_Stated goal_
Reproduce all of the entries below, swapping every "Instruction" for "Goal" and leaving everything else unchanged.

[Recorded data]
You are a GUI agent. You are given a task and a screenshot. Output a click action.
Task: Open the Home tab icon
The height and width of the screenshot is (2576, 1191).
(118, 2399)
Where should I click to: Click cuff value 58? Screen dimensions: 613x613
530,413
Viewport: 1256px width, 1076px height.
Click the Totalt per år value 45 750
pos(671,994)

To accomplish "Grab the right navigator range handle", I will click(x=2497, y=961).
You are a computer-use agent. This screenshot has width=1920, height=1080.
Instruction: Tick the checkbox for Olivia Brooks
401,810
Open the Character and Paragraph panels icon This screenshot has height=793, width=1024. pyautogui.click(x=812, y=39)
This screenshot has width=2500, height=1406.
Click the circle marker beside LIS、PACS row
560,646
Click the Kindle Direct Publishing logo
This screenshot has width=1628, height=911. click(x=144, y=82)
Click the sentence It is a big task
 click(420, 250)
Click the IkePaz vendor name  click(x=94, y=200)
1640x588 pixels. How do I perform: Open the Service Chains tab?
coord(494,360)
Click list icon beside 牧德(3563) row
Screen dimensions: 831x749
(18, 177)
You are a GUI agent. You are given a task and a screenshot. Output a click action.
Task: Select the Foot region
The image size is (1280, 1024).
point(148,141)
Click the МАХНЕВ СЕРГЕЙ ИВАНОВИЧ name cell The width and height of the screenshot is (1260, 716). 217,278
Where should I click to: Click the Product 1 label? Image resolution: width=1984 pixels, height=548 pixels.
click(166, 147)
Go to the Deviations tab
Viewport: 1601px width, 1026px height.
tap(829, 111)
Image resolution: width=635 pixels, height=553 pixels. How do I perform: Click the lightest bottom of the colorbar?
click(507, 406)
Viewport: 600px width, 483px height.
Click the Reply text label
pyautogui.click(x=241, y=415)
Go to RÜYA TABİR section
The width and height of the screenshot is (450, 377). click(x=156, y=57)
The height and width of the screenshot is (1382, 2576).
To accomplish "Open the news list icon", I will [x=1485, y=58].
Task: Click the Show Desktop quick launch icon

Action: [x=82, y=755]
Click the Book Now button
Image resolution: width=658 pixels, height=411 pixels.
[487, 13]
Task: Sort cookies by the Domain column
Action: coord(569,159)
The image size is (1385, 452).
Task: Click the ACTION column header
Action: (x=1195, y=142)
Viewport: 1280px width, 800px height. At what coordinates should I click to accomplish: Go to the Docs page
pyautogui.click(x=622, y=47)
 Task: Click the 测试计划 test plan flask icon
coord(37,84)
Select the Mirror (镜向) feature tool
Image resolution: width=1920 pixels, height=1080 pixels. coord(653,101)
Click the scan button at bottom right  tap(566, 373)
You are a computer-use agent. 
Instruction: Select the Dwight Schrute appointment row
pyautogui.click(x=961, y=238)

_Answer to the task_
You are a GUI agent. You are given a task and a screenshot. Output a click action.
Task: Open the Home tab icon
The height and width of the screenshot is (2576, 1191).
(118, 2399)
Where should I click to: Click cuff value 58? Screen dimensions: 613x613
530,413
Viewport: 1256px width, 1076px height.
Click the Totalt per år value 45 750
pos(671,994)

To accomplish "Grab the right navigator range handle", I will click(x=2497, y=961).
You are a computer-use agent. This screenshot has width=1920, height=1080.
Goal: Tick the checkbox for Olivia Brooks
401,810
Open the Character and Paragraph panels icon This screenshot has height=793, width=1024. pyautogui.click(x=812, y=39)
This screenshot has width=2500, height=1406.
Click the circle marker beside LIS、PACS row
560,646
Click the Kindle Direct Publishing logo
This screenshot has width=1628, height=911. click(x=144, y=82)
Click the sentence It is a big task
 click(420, 250)
Click the IkePaz vendor name  click(x=94, y=200)
1640x588 pixels. How do I perform: Open the Service Chains tab?
coord(494,360)
Click list icon beside 牧德(3563) row
Screen dimensions: 831x749
(18, 177)
You are a GUI agent. You are given a task and a screenshot. Output a click action.
Task: Select the Foot region
The image size is (1280, 1024).
point(148,141)
Click the МАХНЕВ СЕРГЕЙ ИВАНОВИЧ name cell The width and height of the screenshot is (1260, 716). 217,278
Where should I click to: Click the Product 1 label? Image resolution: width=1984 pixels, height=548 pixels.
click(166, 147)
Go to the Deviations tab
Viewport: 1601px width, 1026px height.
tap(829, 111)
Image resolution: width=635 pixels, height=553 pixels. How do I perform: Click the lightest bottom of the colorbar?
click(507, 406)
Viewport: 600px width, 483px height.
Click the Reply text label
pyautogui.click(x=241, y=415)
Go to RÜYA TABİR section
The width and height of the screenshot is (450, 377). click(x=156, y=57)
The height and width of the screenshot is (1382, 2576).
To accomplish "Open the news list icon", I will [x=1485, y=58].
Task: Click the Show Desktop quick launch icon

Action: [x=82, y=755]
Click the Book Now button
Image resolution: width=658 pixels, height=411 pixels.
[487, 13]
Task: Sort cookies by the Domain column
Action: coord(569,159)
The image size is (1385, 452).
Task: Click the ACTION column header
Action: (x=1195, y=142)
Viewport: 1280px width, 800px height. At what coordinates should I click to accomplish: Go to the Docs page
pyautogui.click(x=622, y=47)
 Task: Click the 测试计划 test plan flask icon
coord(37,84)
Select the Mirror (镜向) feature tool
Image resolution: width=1920 pixels, height=1080 pixels. coord(653,101)
Click the scan button at bottom right  tap(566, 373)
You are a computer-use agent. 
Goal: Select the Dwight Schrute appointment row
pyautogui.click(x=961, y=238)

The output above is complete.